One thing is clear from this snapshot though: Education majors have declined considerably since 1970. Over the same period, there was an increase in majors for the health professions, no doubt correlating with greater opportunities as baby boomers age. Business majors also saw an increase. Sadly, math, engineering, and computer science majors still constitute a pretty small piece of the pie, which is why immigrants are responsible for about half the startups in Silicon Valley, and why Mark Zuckerberg and other Silicon Valley heavy-hitters were putting their money behind immigration reform in 2013 (@FWD_us). For Silicon Valley, immigration reform is really a recruiting strategy to bring science, technology, engineering, and math talent to the U.S.
Other leaders in Silicon Valley are focusing on education reform and also trying to make computer science education more exciting and accessible. There are now several online schools that cover everything from how toprogram a robotic car to learning to code Ruby on Rails the zombie way—and all for free (well, now Udacity is charging $150 a month for access to its more advanced courses, so if you want to program the next Google car, you’ll have to pony up some cash).

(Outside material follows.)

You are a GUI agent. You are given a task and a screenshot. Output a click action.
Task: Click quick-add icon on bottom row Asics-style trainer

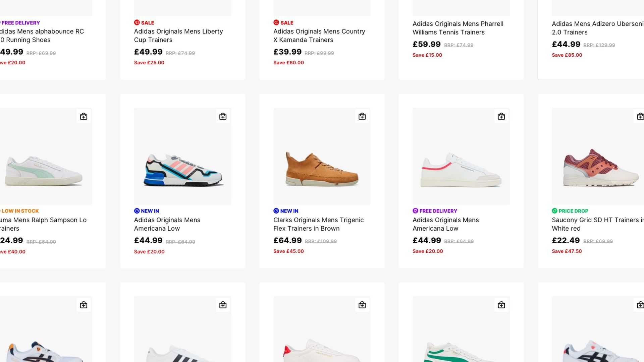84,305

All that to say, it’s clear the U.S. could use some more kids interested in STEM (science, technology, engineering and math) degrees if we’re going to stay innovative in the future. We could also use a boost in the agriculture and chemistry fields if we want to continue eating for the next 40 years, although I just heard McDonald’s is moving to lab-created chicken for its McNuggets… to that I say, weren’t they already some sort of lab creation?